Ah, yes, the subject matter. For those who find their media studies course axed by the Government, here is something to keep you ticking over: discuss, illustrating with scenes from Dracula movies, the ongoing fascination with vampires. In Clayton's case, Nosferatu, as it deserves to, provides the most clips, although vampirism's connection to sexual frustration, social convention, Aids and xenophobia have all been well noted elsewhere. In fact the most interesting part of her film was the first ten minutes, where she talked about the origins of the vampire myth.

Apparently, medieval Transylvanians believed that the spirits of those who died accidentally existed in a sort of limbo, and that, when they got bored, they would return to perform helpful tasks like mend their children's shoes. Enter the Catholic church who used this folk belief for its own ends. Anyone who died a non-Catholic would be officially undead, a vampyr.
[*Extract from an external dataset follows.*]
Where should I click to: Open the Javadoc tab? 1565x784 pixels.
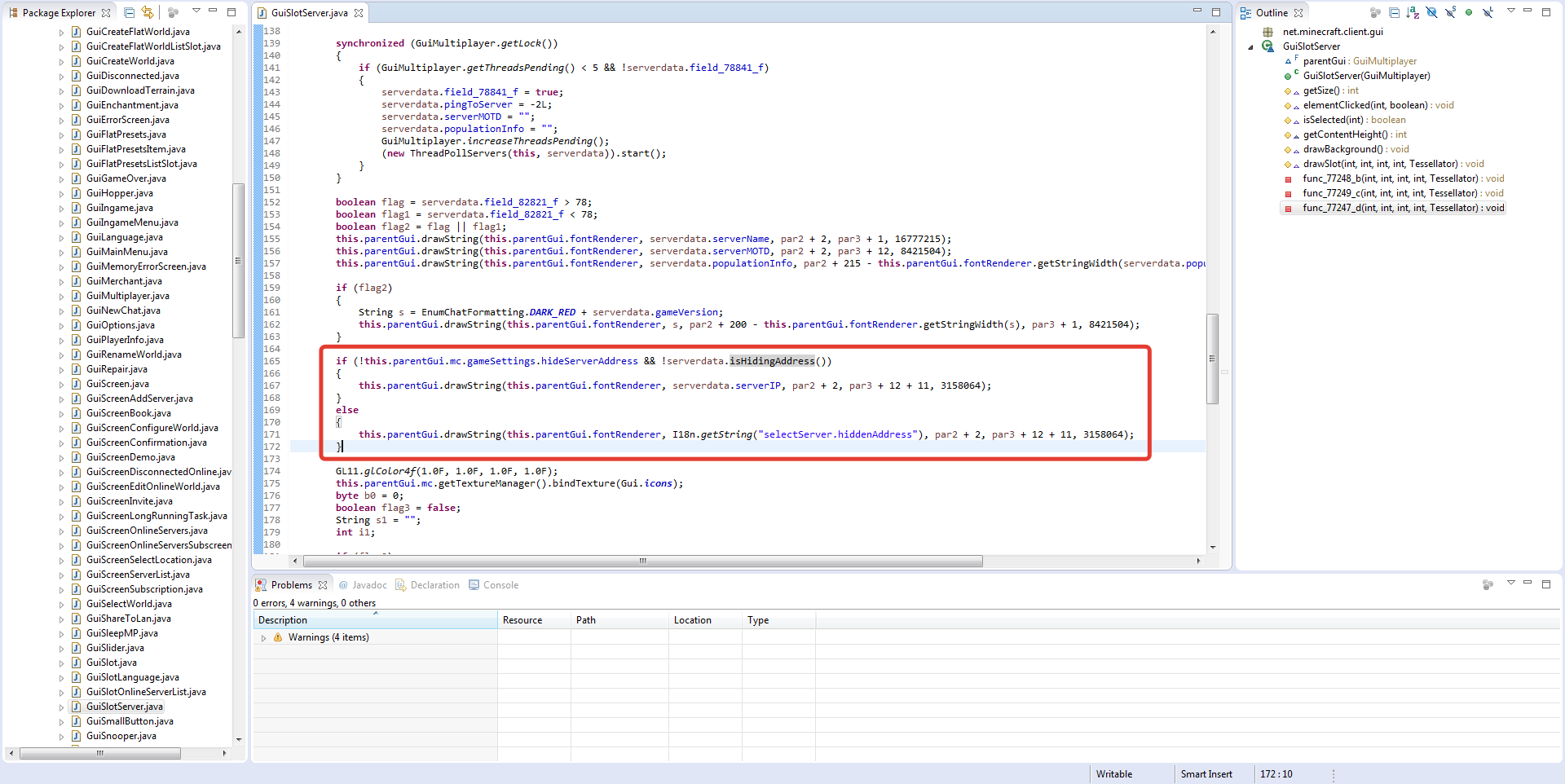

As usual the church overdid it, and vampire hunting became acult 17th-century pastime. The rest is history.

Telling us all this was a cove by the named of Ronan Vibert, who looked and talked like Julian Sands playing De Quincey in one of De Quincey's opium spells. Vibert's stare was deep and steady, his voice hypnotic. Your eyelids got heavier . . . your eyelids got heavier.
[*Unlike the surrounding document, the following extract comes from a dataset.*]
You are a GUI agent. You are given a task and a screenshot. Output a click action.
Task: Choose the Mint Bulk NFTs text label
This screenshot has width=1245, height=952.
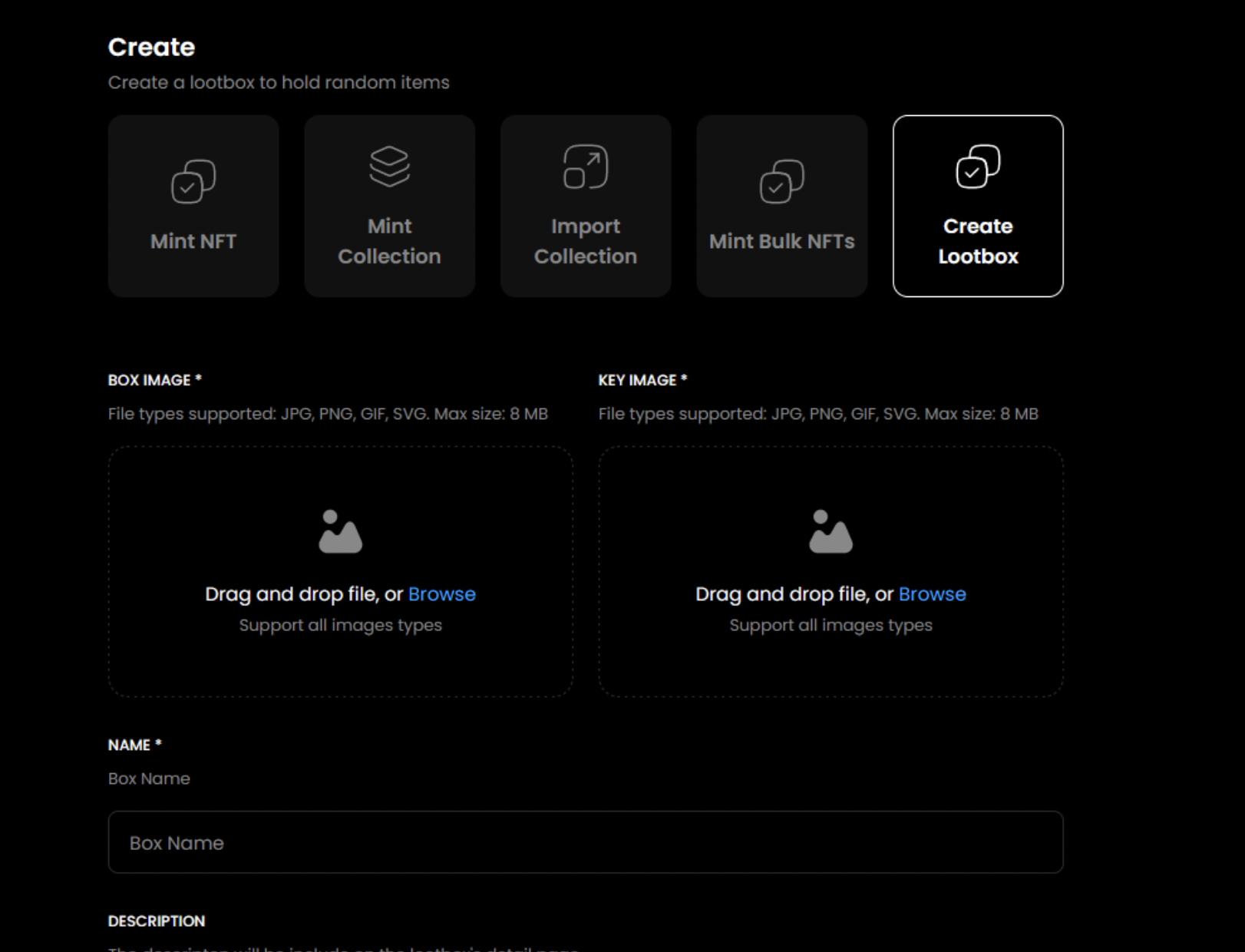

The second episode of Storm from the East (BBC2) woke one up with a start. In fact, wherever the Mongol hordes went - China, Persia, Russia, and now Western Europe - they caught opponents napping. The thing about the Mongols was that they were essentially a one-trick army. They sent in the dummy suicide troops to draw out the enemy, and then encircled them in a pincer movement. Mind you, it's a good trick, and Hitler was still using it 700 years later.

1240, unlike 1940, wasn't the finest hour for the forces of light. In reconstruction, at least, the armies were ill-matched. On Ogedei (son of Ghengis) Khan's side were 5,000 Mongolian extras, wild-eyed on resurgent nationalism, while Christendom could only muster a handful of what looked like hungover members of the Chislehurst Medievalist Society.

The Knights Templar, each loaded down with armour heavier than the Maginot Line, were soon swept aside by the Mongol blitzkreig. Fortunately for all concerned ('What they didn't understand, they destroyed,' Robert Marshall gleefully kept reminding us), the Mongol generals had a funeral to attend - 4,000 miles away.